There’s no doubt that students, in certain ways, are gaining greater powers in schools. For example, legislation on “Student Voice” means that teachers are obliged to consult students about what teachers they would like to teach them. The wording is vague however: headteachers have a great deal of discretion as to how much they actually listen to their students. Obviously, the system could be open to abuse if a headteacher lets student voices over-ride the judgement of experienced teachers. Student Voice also means that students are observing lessons and making judgements upon teachers’ expertise in an official capacity. I think this could be and is demoralising. Often students are issued with “Ofsted-style” forms and asked to make judgements about a teacher’s capabilities.
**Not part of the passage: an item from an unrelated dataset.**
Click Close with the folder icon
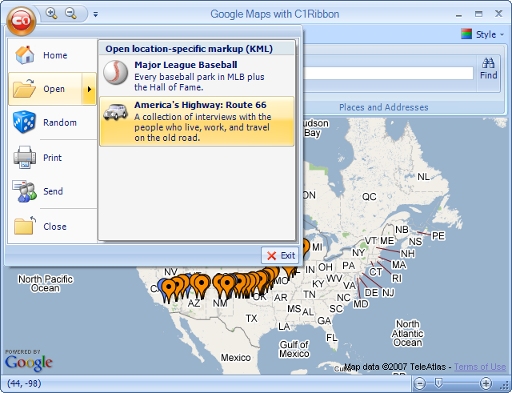Image resolution: width=512 pixels, height=393 pixels. click(52, 226)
This seems to me like students are being co-opted into being spies for the state. Like the Nazi youth, they’re unwitting victims of an authoritarian system which seeks to undermine teachers’ self-worth.
But don’t get me wrong, I am all for students being more involved in decision making in school; they could be much more involved in making decisions about what they are taught and how they are taught it. At the moment, despite all the talk about student voice, pupils have very little power, except the phoney power that the state confers upon them. I am conducting some “Action Research” which involves students in choosing what they might want in their lessons, but “Action Research” is a co-operative system, based on mutual respect. It isn’t a tool for the state to spy on teachers.
I appeared on BBC News talking about this after the NASWT complained at their conference that teachers were becoming victims of unjust student abuse because of the “Student Voice” system.